Anti-harm policies are anti-working class.

Updated: Feb 10, 2022


In an ideal world, the average working adults in Malaysia would have healthy working culture, an active lifestyle, and good eight hours of sleep but in the state that we are living in, our reality is nowhere near the ideal life.


If anything, we are getting increasingly further from it. With inflation and the growing uncertainties for the future, the pressure on our mental health is also increasing. More and more Malaysians are also forced to take up extra work hours.


Even worse, the nature of the jobs available to those who need it the most are often work that is repetitious, monotonous and lacks variety.


P-hailing riders, bus, and lorry drivers for instance, have to spend long hours on the road on daily basis just to earn a living income. External stimuli are sometimes then needed by these workers to stay attentive to their work.


According to a study on impact of job stress on smoking, stress itself presents physiological and psychological challenges to the body and individuals respond by self-medicating, through smoking, to maintain homeostasis.


This is not even a new problem so it should not come as a surprise when individuals resort to consumption of harmful products as a way to cope with the lifestyle that they have to face.

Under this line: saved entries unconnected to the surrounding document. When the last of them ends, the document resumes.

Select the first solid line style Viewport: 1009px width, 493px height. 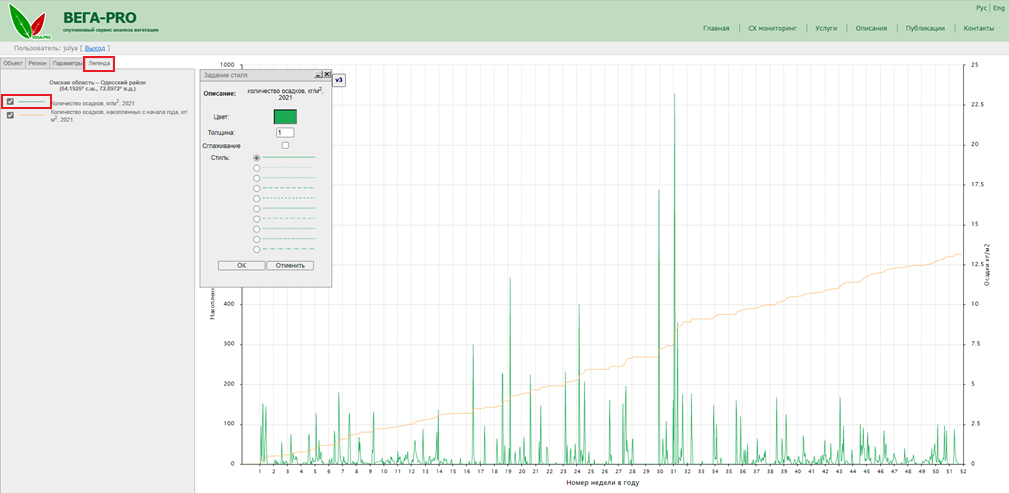click(x=257, y=158)
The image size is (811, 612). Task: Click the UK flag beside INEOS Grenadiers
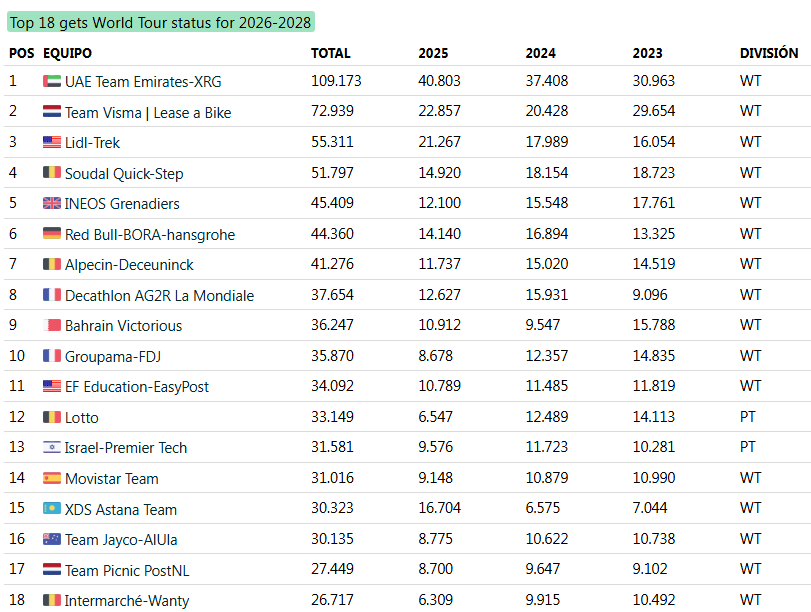52,203
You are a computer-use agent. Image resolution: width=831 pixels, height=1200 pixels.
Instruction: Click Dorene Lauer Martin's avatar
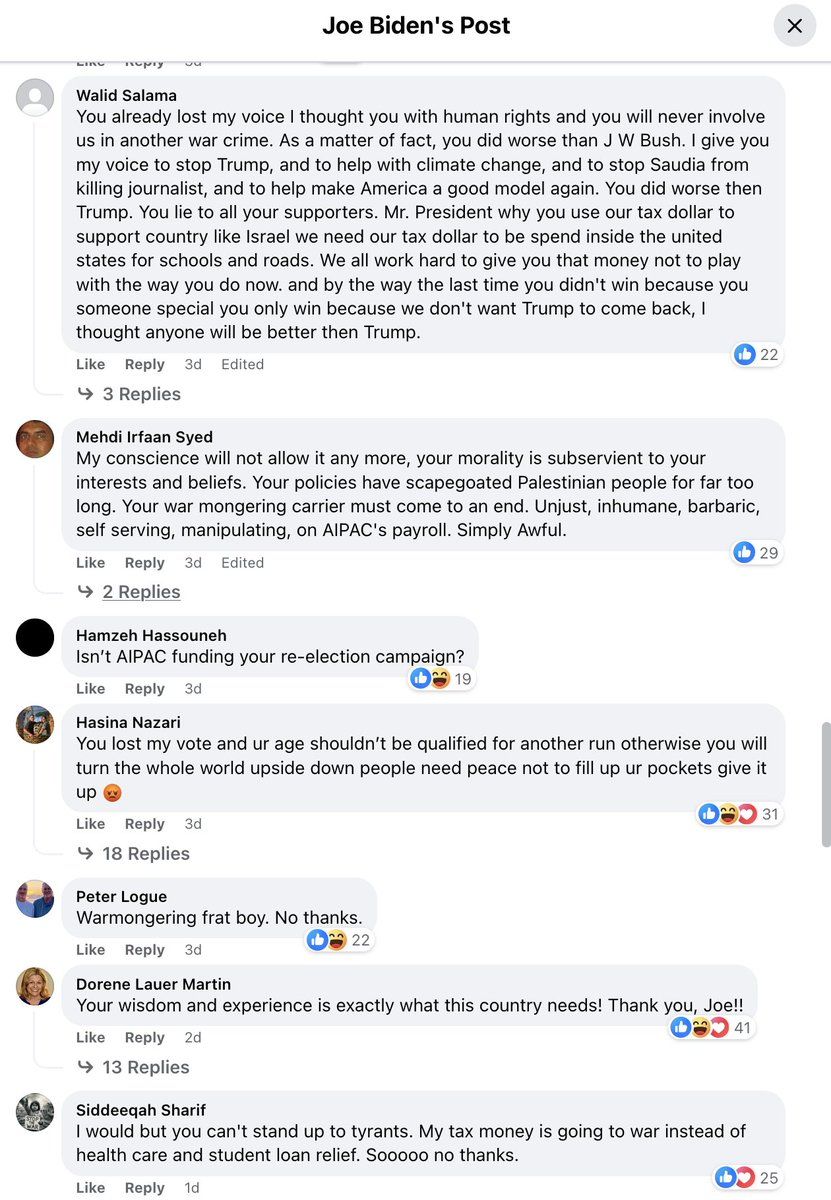tap(35, 986)
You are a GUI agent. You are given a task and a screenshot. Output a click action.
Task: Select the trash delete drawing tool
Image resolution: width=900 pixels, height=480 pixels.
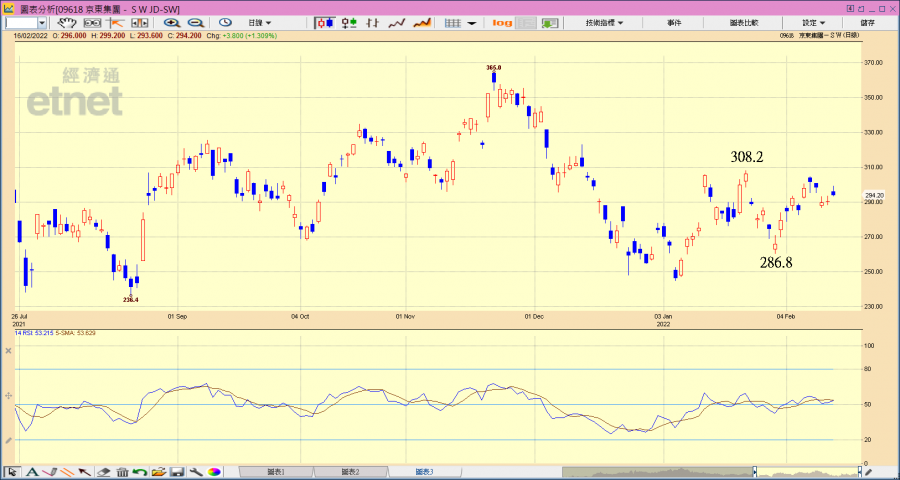(122, 471)
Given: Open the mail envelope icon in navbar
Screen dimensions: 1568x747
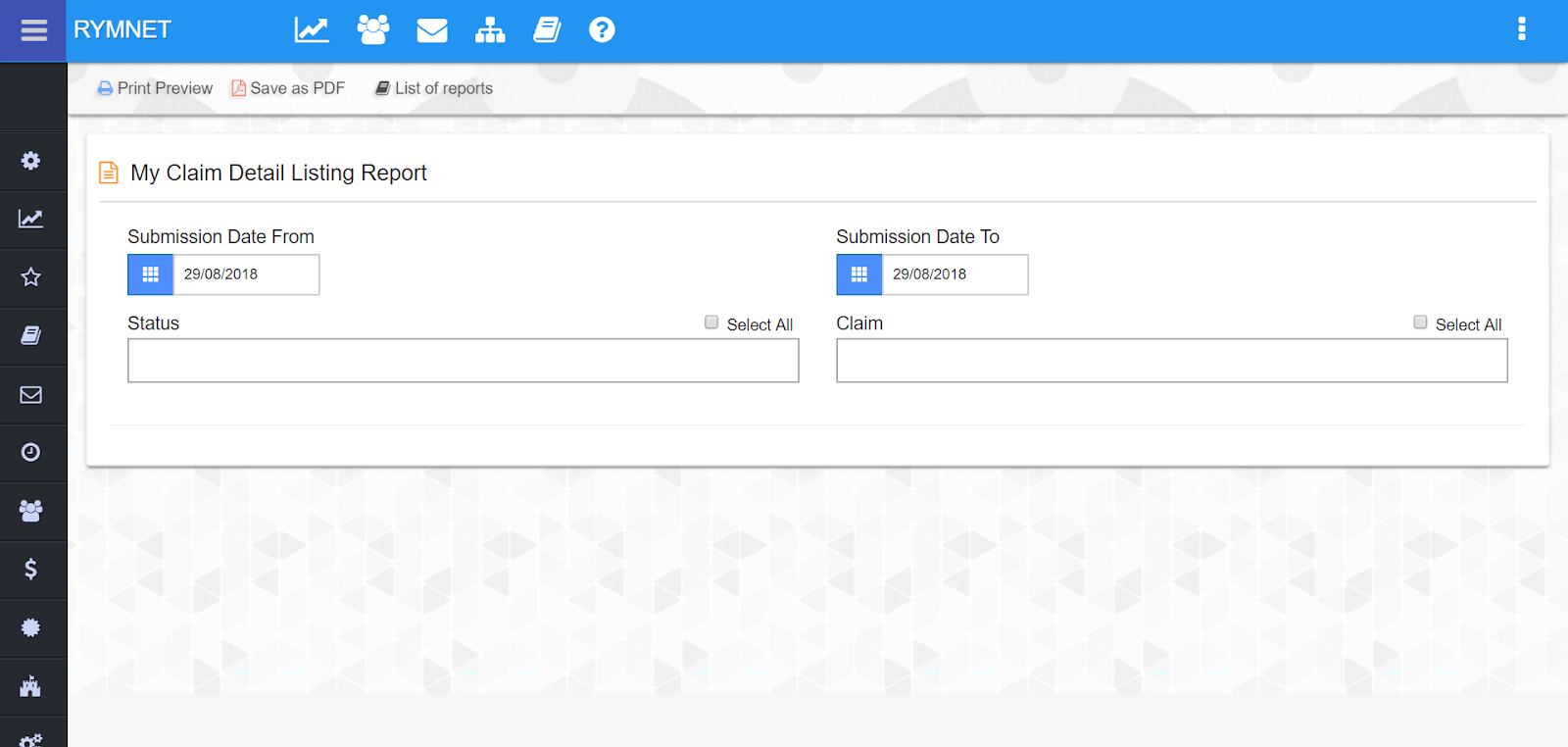Looking at the screenshot, I should pos(432,30).
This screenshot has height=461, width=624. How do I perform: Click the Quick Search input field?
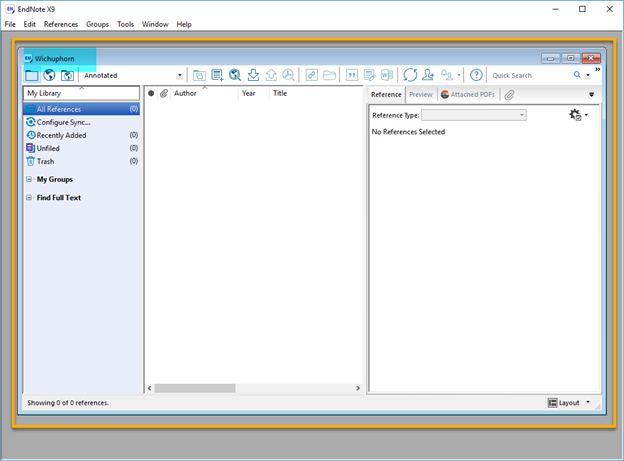coord(530,75)
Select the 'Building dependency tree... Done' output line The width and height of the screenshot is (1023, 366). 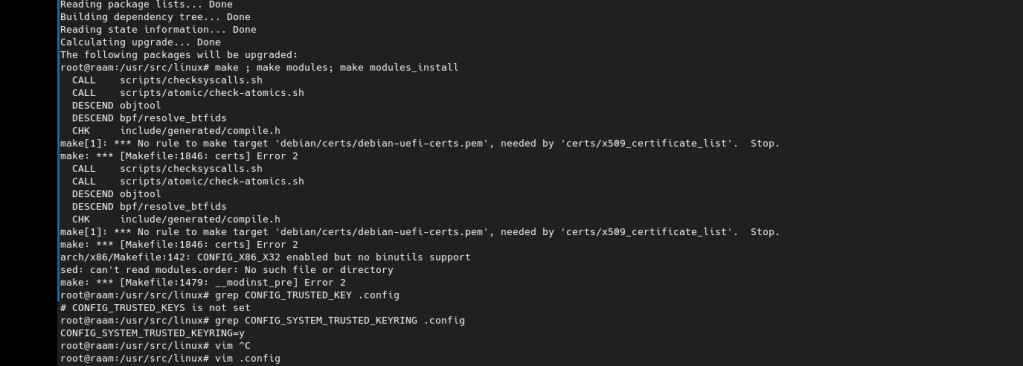[x=155, y=17]
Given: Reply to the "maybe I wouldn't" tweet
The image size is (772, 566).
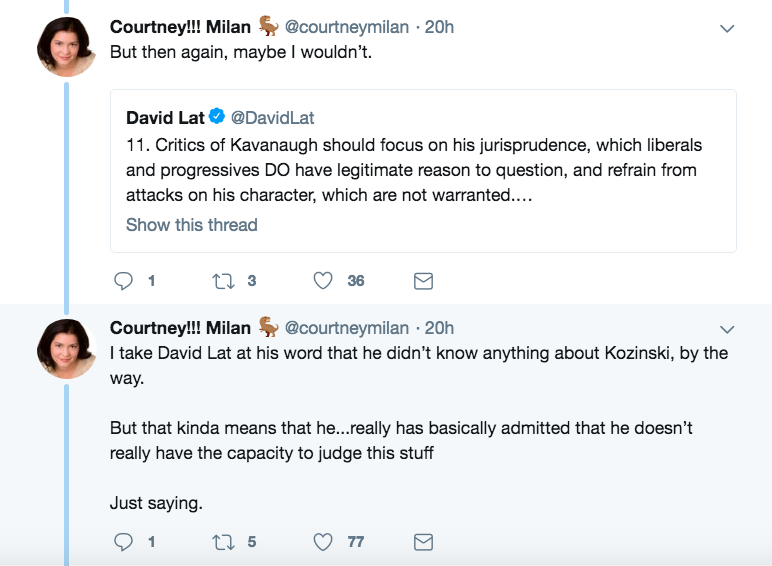Looking at the screenshot, I should coord(124,281).
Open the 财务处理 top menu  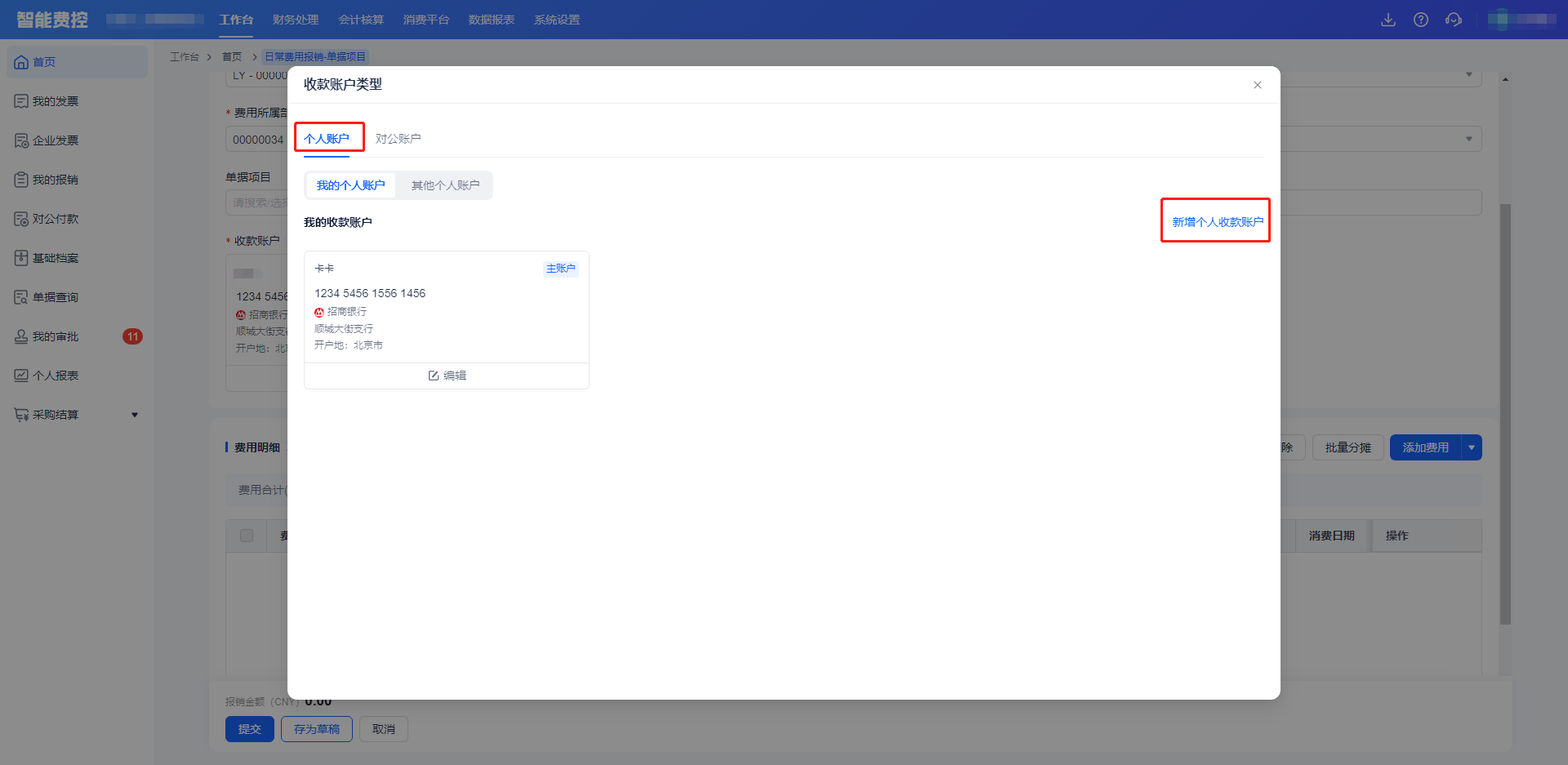296,20
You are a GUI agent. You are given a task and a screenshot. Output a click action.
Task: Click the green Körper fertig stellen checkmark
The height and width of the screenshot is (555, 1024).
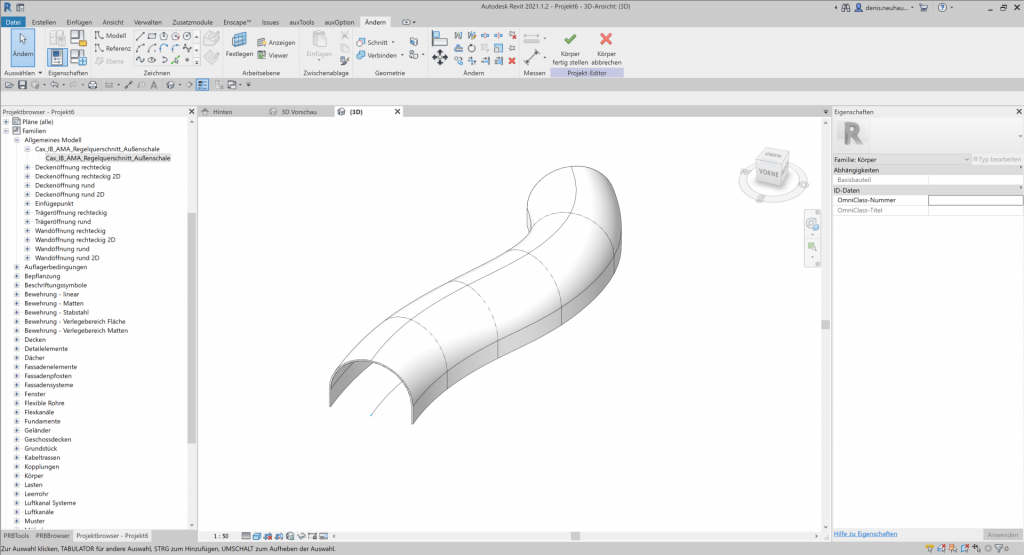click(570, 40)
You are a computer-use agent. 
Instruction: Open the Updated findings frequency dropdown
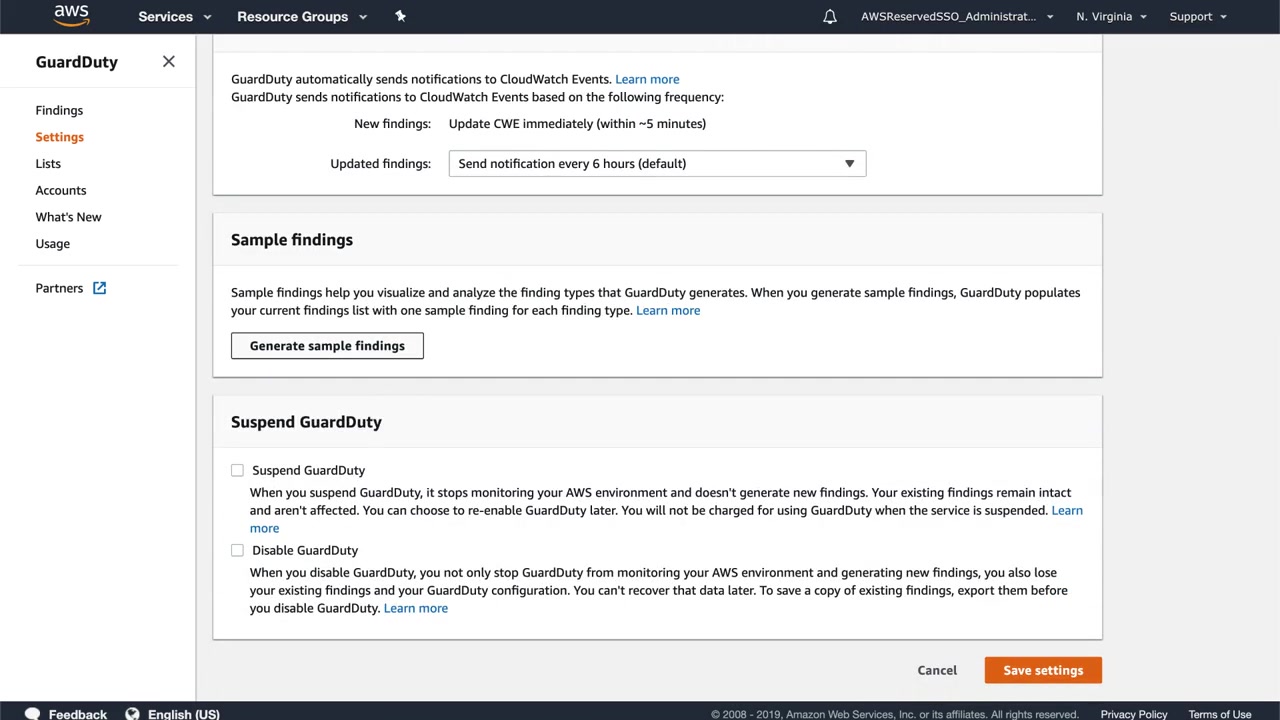tap(657, 164)
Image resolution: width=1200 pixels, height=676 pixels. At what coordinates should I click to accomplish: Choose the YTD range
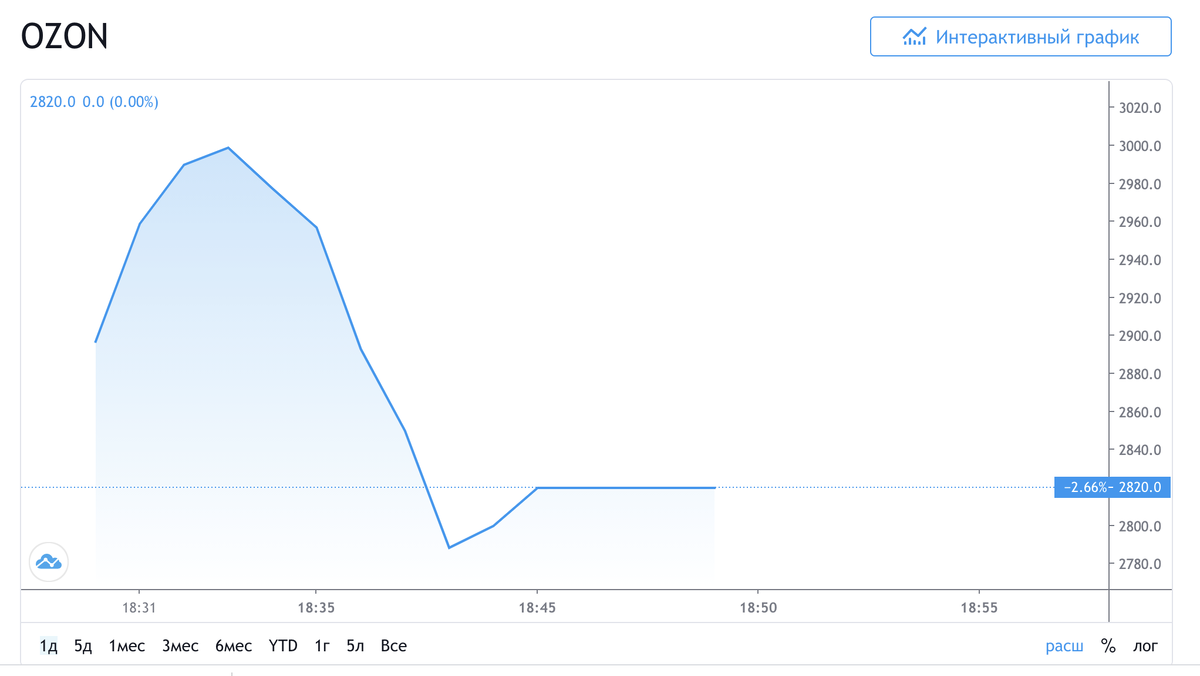pos(283,646)
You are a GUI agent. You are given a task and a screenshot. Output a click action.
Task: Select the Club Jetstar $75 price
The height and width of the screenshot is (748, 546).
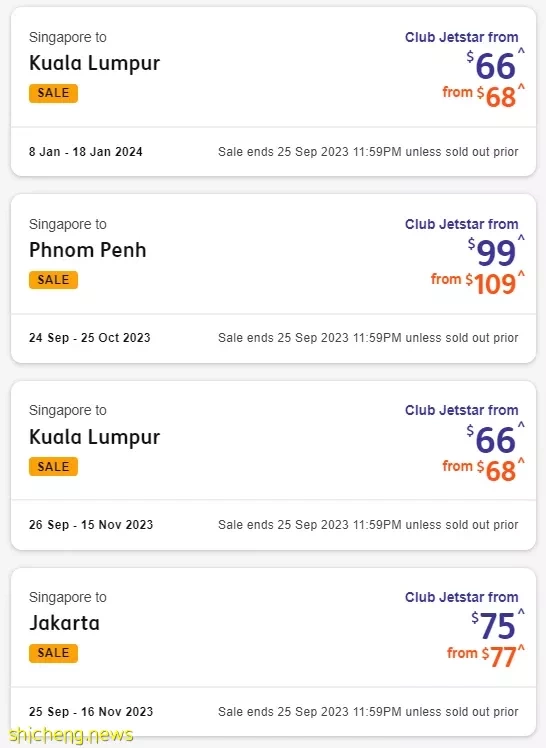click(x=494, y=625)
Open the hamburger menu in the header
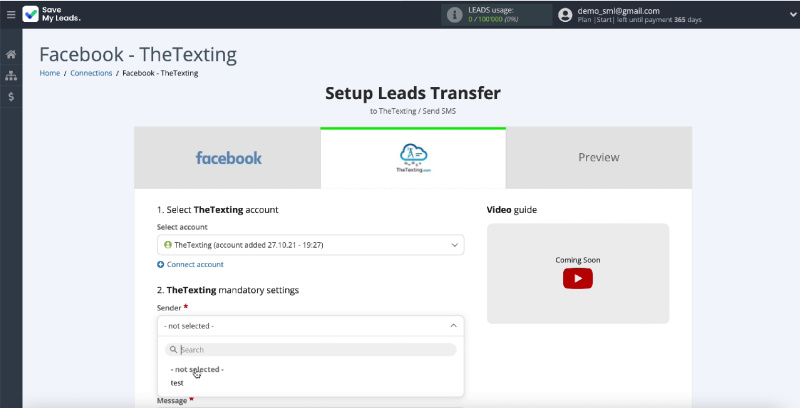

Therefore, to impose tough-on-harm policies is rather elitist and that shows clear detachment from understanding the challenges and pressure faced by the working class.


For instance, high taxation on cigarettes would force them to look at the illegal market to fulfil their needs. Where the products are much worse due to the absence of regulations and compliance with safety standards.


In 2020, there was a dramatic increase of illicit cigarettes consumption from 52.3% in 2016 to 63.8% as reported in an illicit cigarettes study in Malaysia.


Punishments can be weakly effective, however punishing individuals for tobacco consumption through taxation carries the unacceptable side-effect of disproportionately further burdening the poor.


The demonization of tobacco consumption as social illness disregards the fact that nicotine addiction is a real disorder that needs to be handled with well thought out policies and empathy.


Taxation and a blanket ban therefore cannot be a stand-alone approach. It must be complemented with harm reduction policies that could provide and regulate safer alternatives for the working class to slowly transition towards a tobacco free future.


This looks like regulating vaping and alternative tobacco product devices that has shown promising prospects of reducing harm. For example, a heated tobacco device produces an average of 90%-95% reduction in the levels of harmful chemicals than a combustible cigarette. The potential these new devices hold as the better alternative must be recognized and made accessible to tobacco consumers.


They are not free of harm, but they take us a lot closer to the tobacco-free future we want. More than any other moral policing approaches could.


Therefore, the Government must start looking at how to deal with Malaysia’s harmful product consumption from the harm reduction lens. The solution must be multidimensional and free from prejudice towards the consumers.


All in all, policies that are not rooted in empathy and understanding of the issue should not force individuals from the working class to make pure moral decision. That in itself is immoral.